The 24-year old’s efforts are even more praiseworthy when you consider the conditions that he has had to operate in. In Trent Bridge, he was the pick of the seamers, from both sides, on a surface that had absolutely no assistance for the bowlers, ending up with 5/82.
Steals the show at Lord’s:
He has now followed it up with figures of 23-9-46-4 on day 2 of the 2nd Test at Lord’s. He has even out-bowled his English counterparts, commendable when you consider that he is up against bowlers with more than 600 Test wickets between them in James Anderson and Stuart Broad.
England had a massive advantage having won the toss and chosen to bowl in the 2nd Test on a pitch almost as green as the rest of the outfield, and you would’ve expected the English quicks to run through the Indian batting line-up in encouraging conditions. But they bowled too wide of off stump and were consistently short, thereby allowing India to get away with a competitive total of 295 in the 1st innings.
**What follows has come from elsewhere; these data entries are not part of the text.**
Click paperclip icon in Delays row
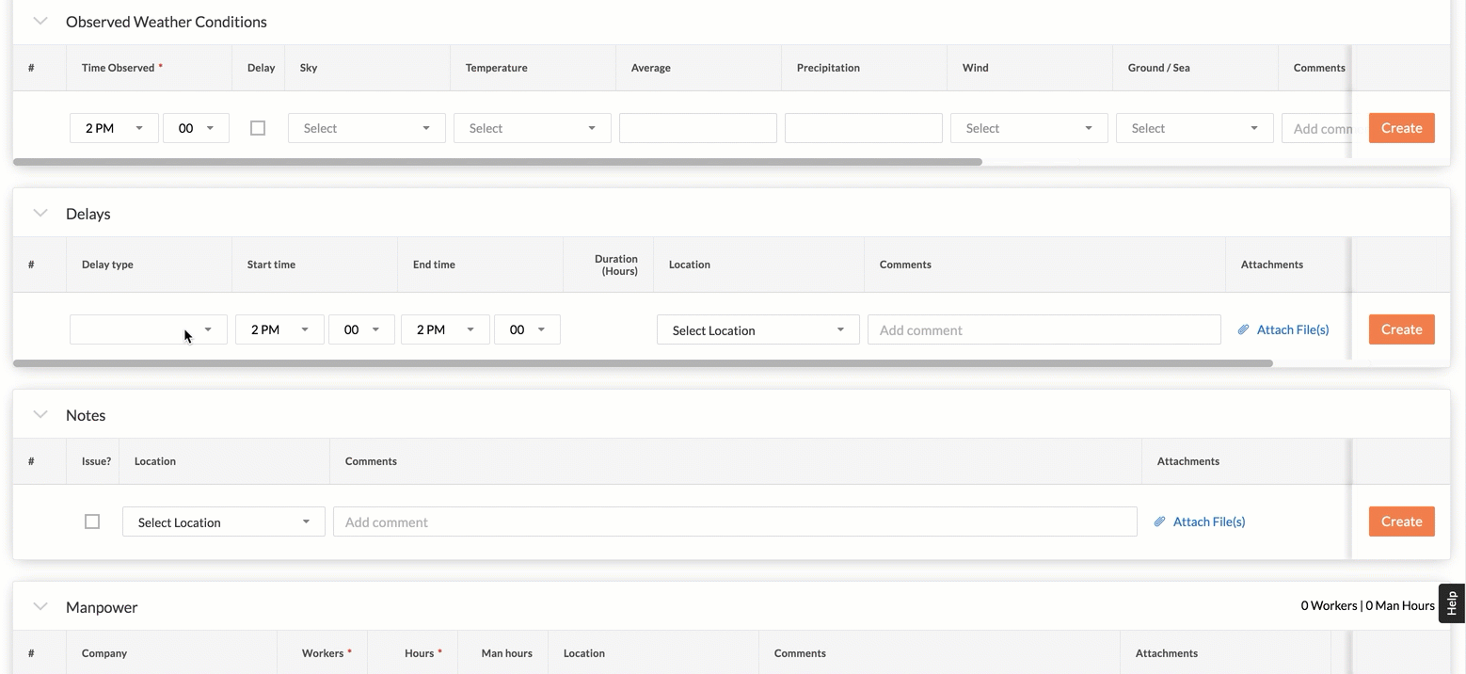 click(x=1243, y=329)
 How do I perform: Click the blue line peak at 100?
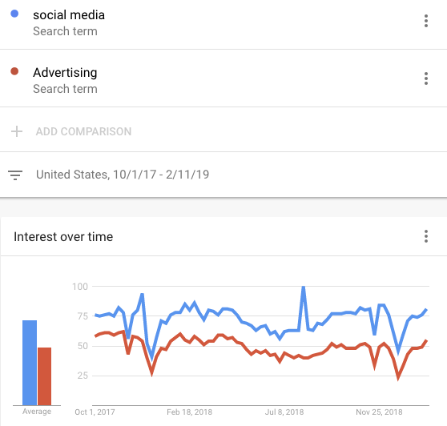click(304, 287)
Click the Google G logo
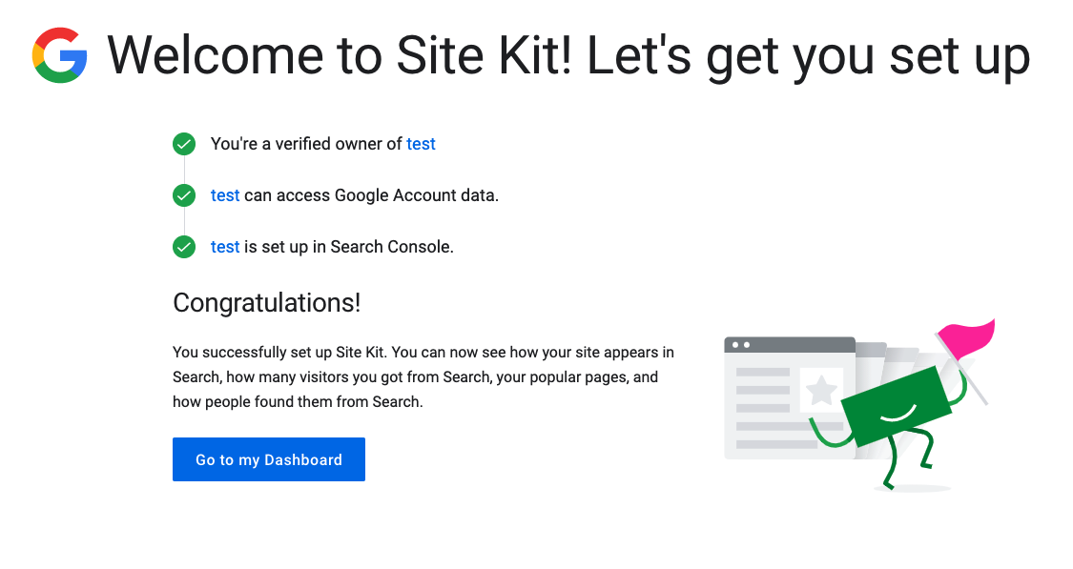 [59, 55]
By the time it was India’s turn to bowl on day 2, the pitch had eased out considerably and had a browner look to it than on day 1. Bhuvneshwar could have felt aggrieved at not having had the same help as the English seamers, but, instead, he just got on with his job and bowled beautifully throughout the day.
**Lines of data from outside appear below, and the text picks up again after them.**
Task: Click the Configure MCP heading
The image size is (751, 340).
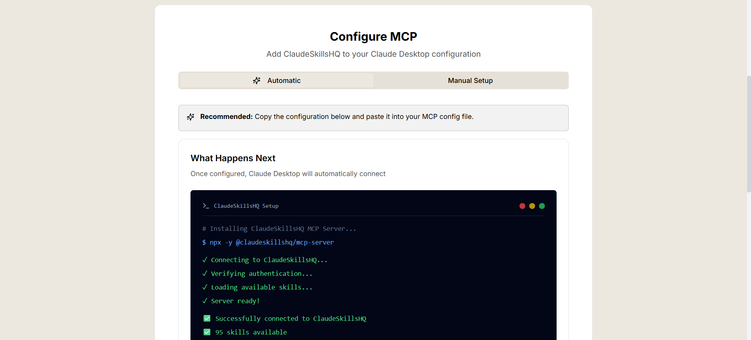Action: pos(373,36)
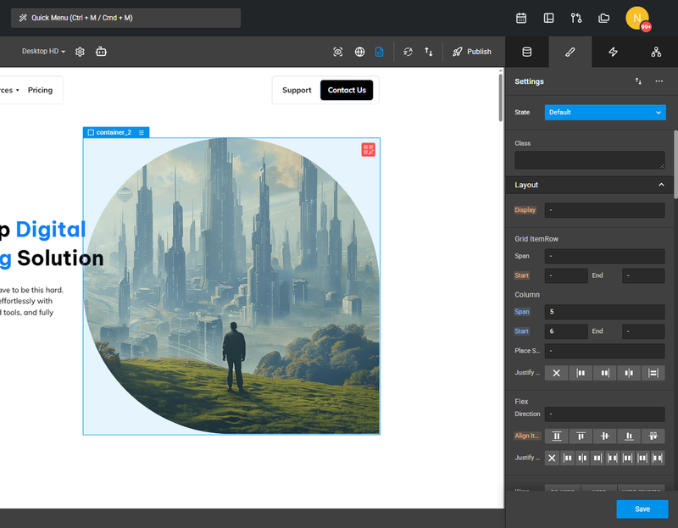Click the blue Save button

tap(642, 509)
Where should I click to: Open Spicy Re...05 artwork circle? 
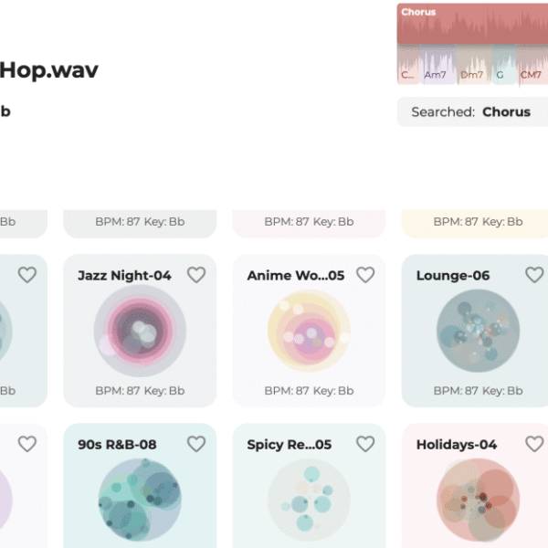click(309, 500)
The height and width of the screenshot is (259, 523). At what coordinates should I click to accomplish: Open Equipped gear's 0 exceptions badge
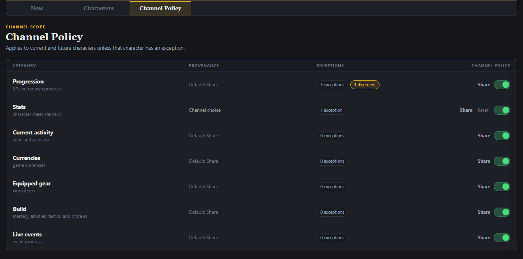[x=332, y=187]
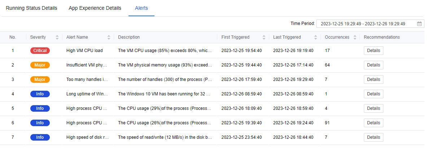Select the Alerts tab

pyautogui.click(x=141, y=8)
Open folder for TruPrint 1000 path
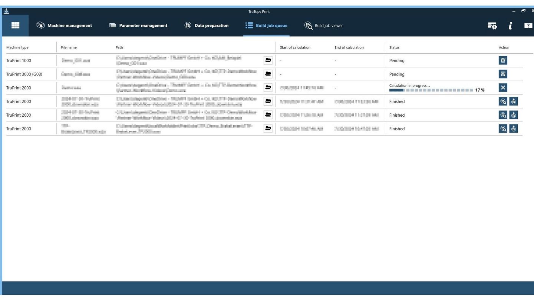Screen dimensions: 534x300 [268, 60]
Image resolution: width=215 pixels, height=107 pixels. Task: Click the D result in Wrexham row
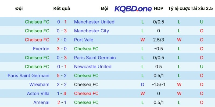tap(143, 85)
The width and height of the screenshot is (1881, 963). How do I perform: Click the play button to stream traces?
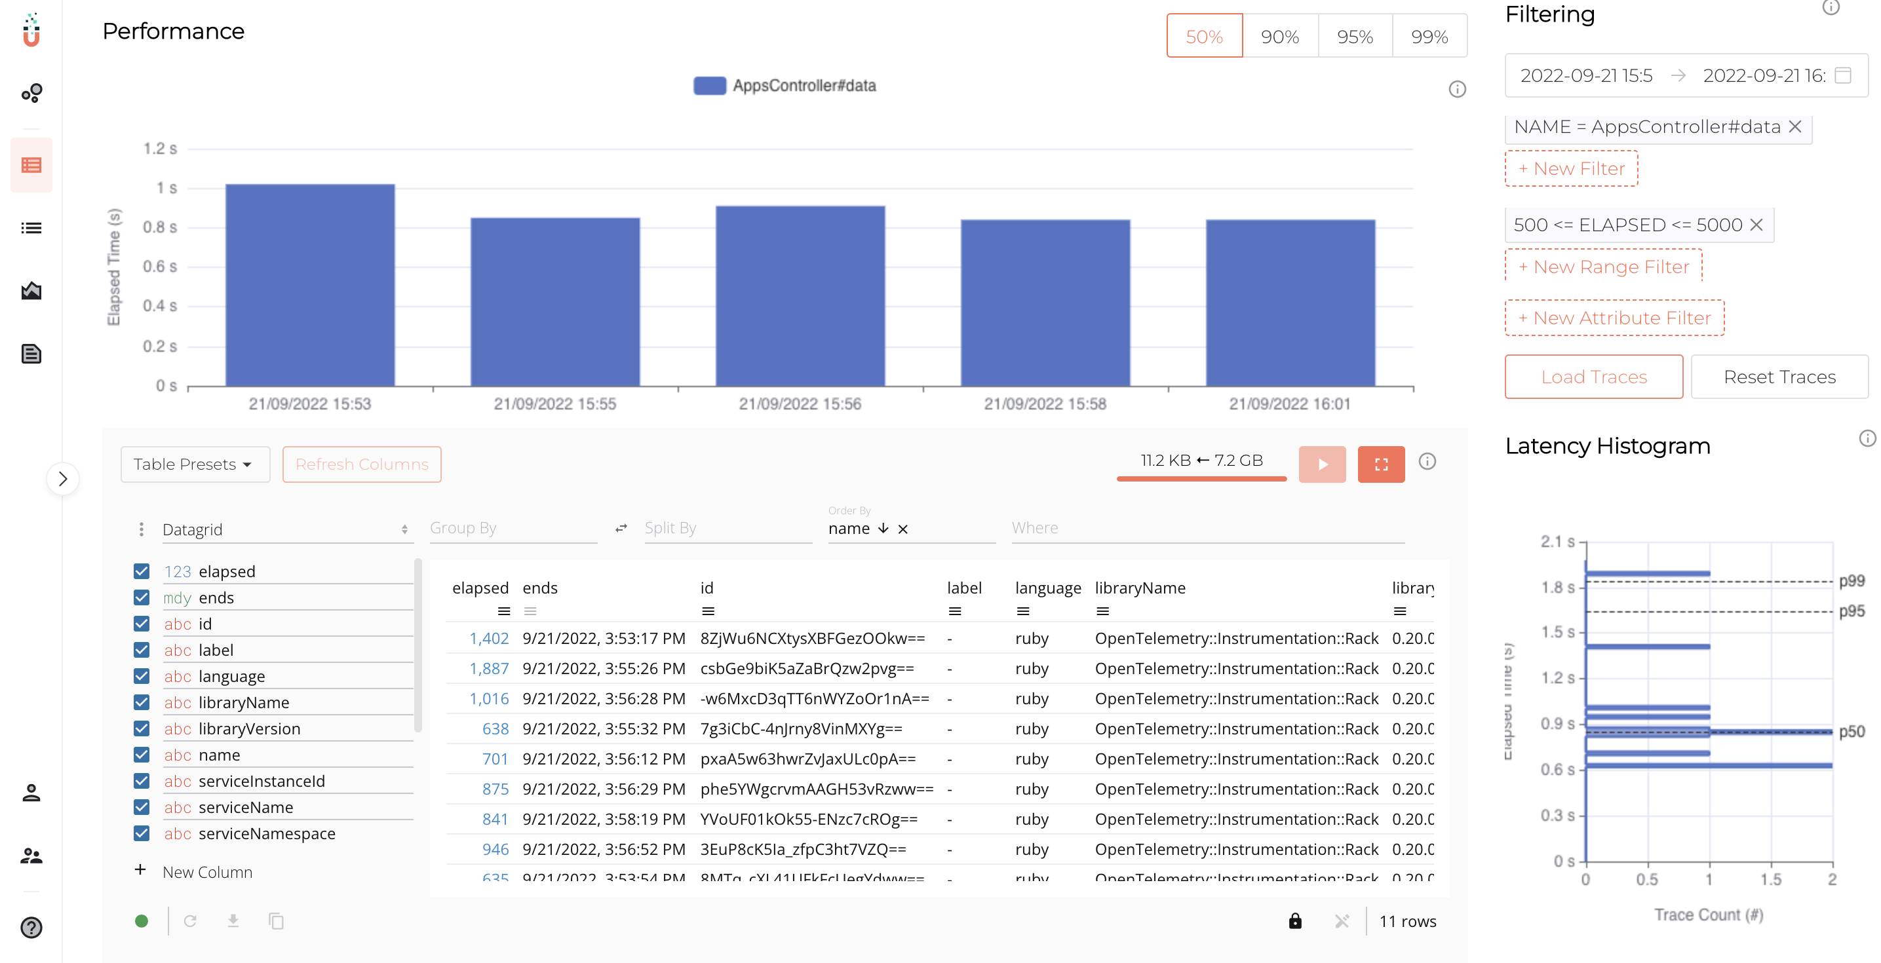click(1322, 464)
What works for Bhuvneshwar?
In the little international cricket that he has played, he has come across as a sharp thinker, who has the shrewdness to know exactly what is required on a particular surface. That was on show yesterday, as he, by making the batsmen play as much as possible, made sure that the mistakes of the opposition were not repeated.
On a pitch seemingly tailor-made for him, he could have become frustrated at his lack of wickets in his first 5 overs. Bhuvneshwar, though, stuck to his guns and consistently bowled a nagging line and length. He was duly rewarded when he had Alastair Cook caught behind at the start of his 5th over with a brilliant outswinger.
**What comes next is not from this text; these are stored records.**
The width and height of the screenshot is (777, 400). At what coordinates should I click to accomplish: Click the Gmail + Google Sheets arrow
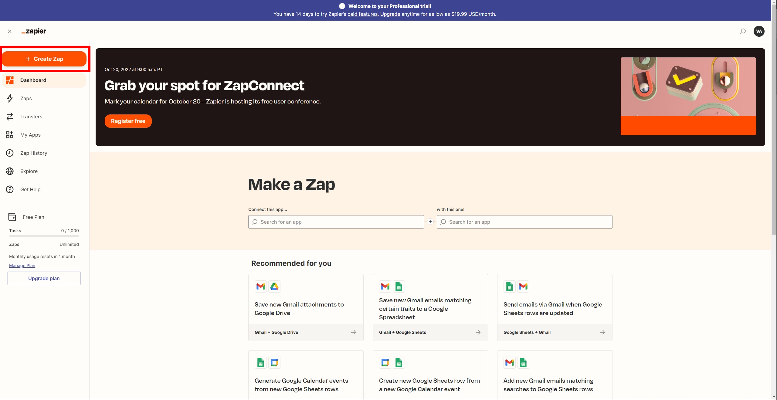(478, 332)
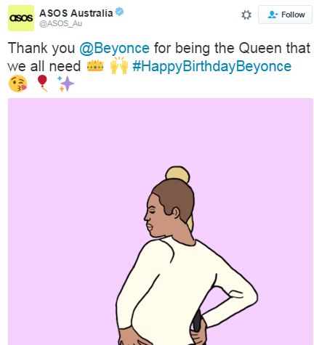
Task: Click the words 'Queen that' in tweet
Action: point(275,48)

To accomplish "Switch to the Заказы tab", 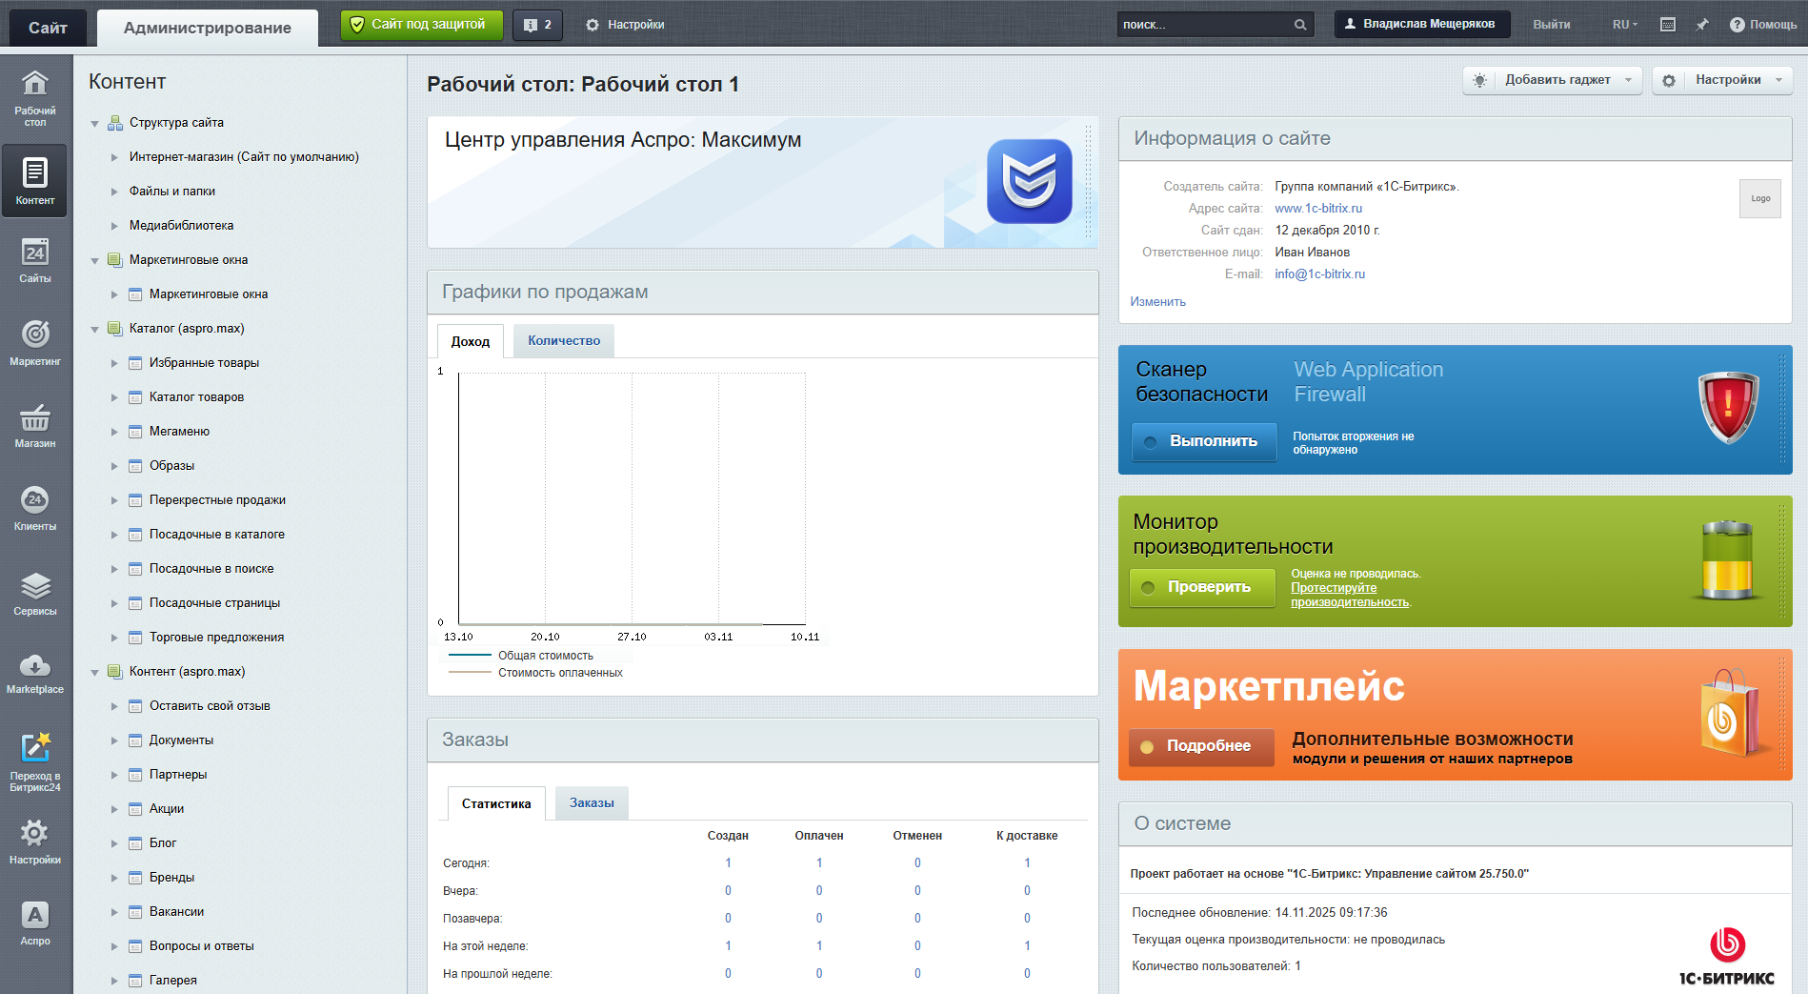I will click(592, 803).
Sam Robson, Cook’s opening partner, was the next to follow: Bhuvneshwar tempted him with a full delivery outside off-stump, and the Australian-born opener obliged, nicking it to MS Dhoni. He finished day 2 with two more wickets under his belt: that of Ian Bell and Gary Ballance.
Kumar has had a crucial role in India being in the driver’s seat going into day 3 of the Test match, but Dhoni will have to be careful in handling his prime bowler. Considering the trouble he was causing the English batsmen, the captain’s tendency to keep going back to him was understandable, but the man from Meerut was starting to tire as the day progressed.
At one stage, Bhuvneshwar had bowled 17 overs from the 19 overs that were bowled from his end on either side of lunch, reflecting the over-reliance on him. Ishant Sharma and Mohammed Shami were nowhere near as effective, leaving the Indian captain with no choice but to go back to him.
Wasim Akram fears burnout:
Pakistan bowling legend Wasim Akram, while speaking to Star Sports after the end of play on day 2, noted Bhuvneshwar’s drop in pace to below 120 kmph in his last spell and said that Dhoni will have to use the bowler’s services judiciously, to get the best out of him for the rest of this Test series.
“If you give him these many overs on the trot] you will finish him off before the series ends. He already looks tired,” Akram said.
Kumar displays 100% commitment each and every time he steps out onto the field and will never shy away from taking the ball if his captain needs him to. Dhoni will have to be wary, though; if he gets bowled into the dust continuously, the 24-year-old might join the long list of Indian bowlers who disappear after a year or two of international cricket.